Soviet discovery of lunar water ignored by West
Talks of lunar bases are becoming increasingly common in some leading space powers, such as Russia or China. With these plans in mind, solid evidence of water presence on the moon would be more than topical. And it seems that the evidence has begun to mount in recent years, says a report on TechnologyReview.com.
It began, perhaps, with NASA’s Clementine mission in 1994, which searched for water by bouncing radio waves off the lunar surface – the returning waves indicated that there was enough water in the moon’s polar craters. However, some doubted the interpretation of the results.
Lunar Prospector – another NASA’s mission – kicked off in 1998 and was in part aimed at finding possible polar ice deposits by measuring the amount of neutrons emitted from the surface. Some evidence later came from Galileo's fly-by of the moon on its way to Jupiter. In 2009, the Indian spacecraft Chandrayaan-I used an infrared camera to search for water in lunar rocks.

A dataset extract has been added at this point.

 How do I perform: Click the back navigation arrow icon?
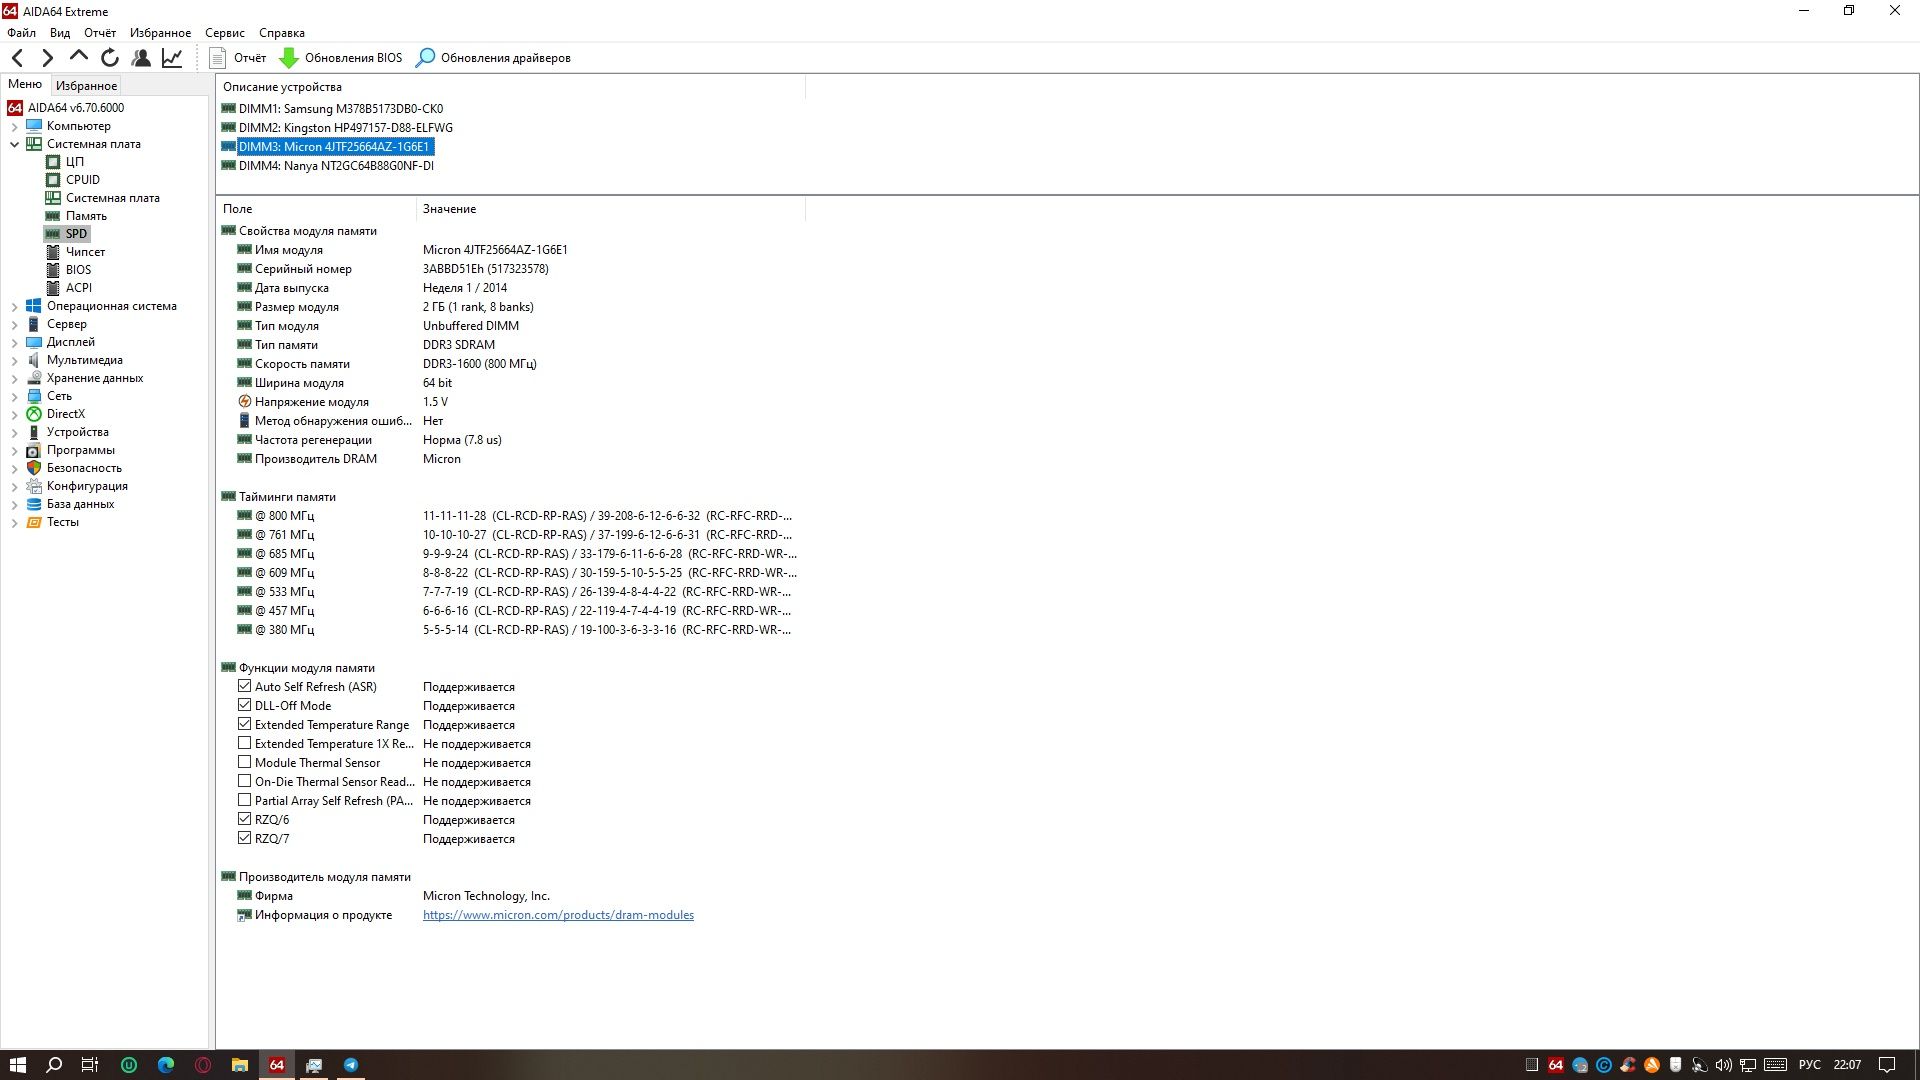click(x=18, y=58)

These missions have clearly demonstrated that the moon is not as dry as once thought. All samples delivered by Apollo expeditions did have traces of water, but those were believed to be the result of contamination.
But what remained unnoticed in the West is the Soviet discovery of water in moon rocks as early as the 1970s.

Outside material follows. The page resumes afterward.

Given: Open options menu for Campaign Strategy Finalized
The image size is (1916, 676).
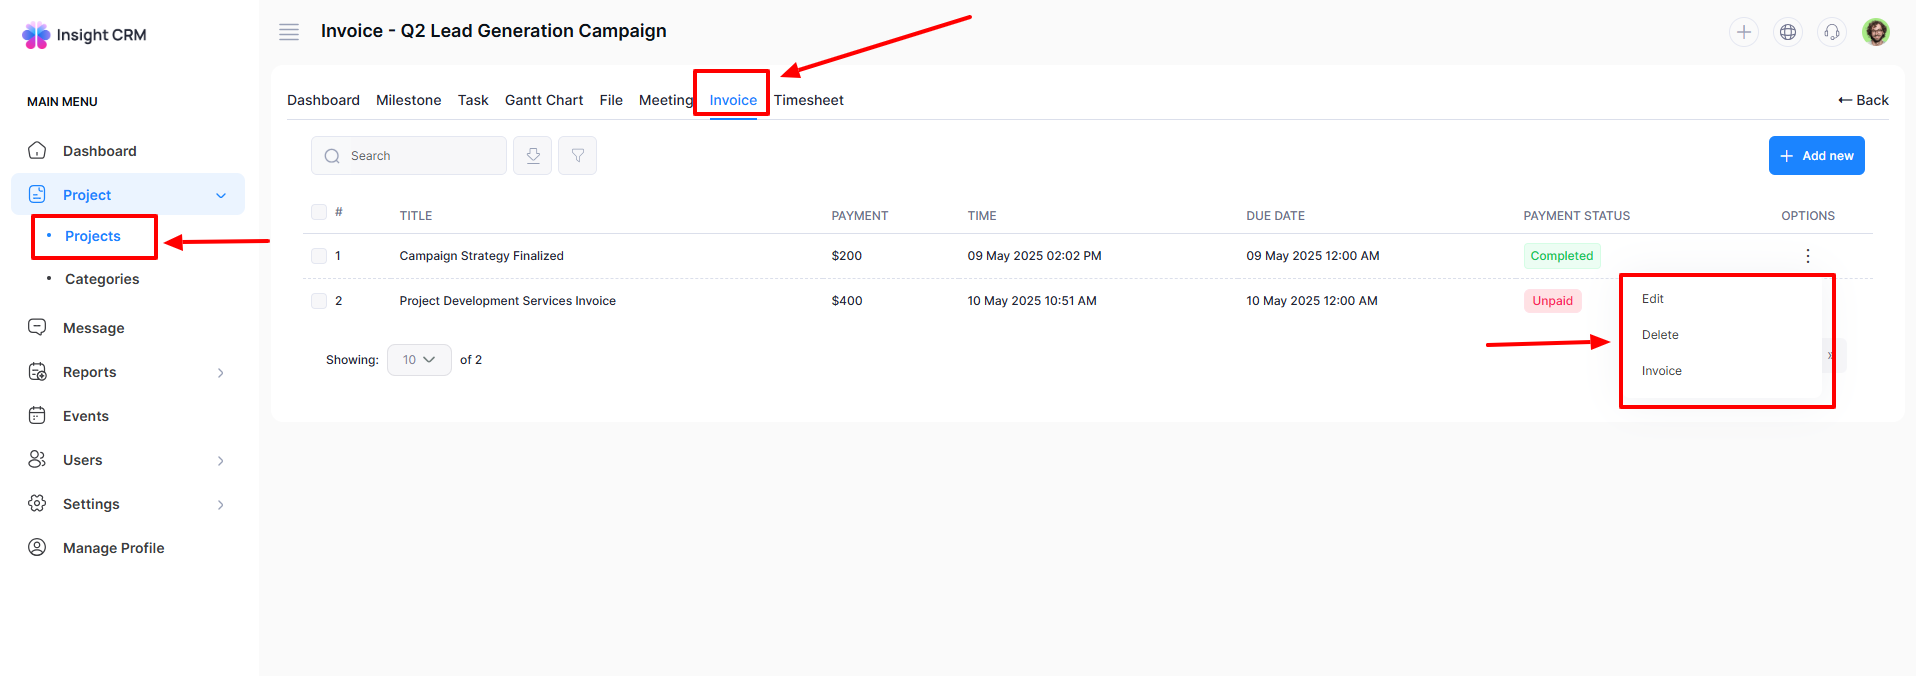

The Soviet Luna-24 sample-return mission landed on the surface of Earth’s moon in August 1976. The spacecraft extracted 300 grams of rock from the depth of two meters and delivered it to Earth. Soviet scientists then analyzed the sample and reported that water made up 0.1 per cent of its mass. They published their results in 1978 in the Soviet scientific journal Geokhimiya, which also has an English version, but it not widely read in the West.
“No other author has ever cited the Luna 24 work,” says Arlin Crotts of the Columbia University in New York City. The settled value for the lunar bulk water content, as of 2006, was below one part per billion. The present view, Crotts went on to explain, is that the proportion well exceeds one part per million.
If Western science, built on the dominance of the English language, had been less dismissive of other scientific schools, this and many other discoveries might have found their way into practical use a little sooner.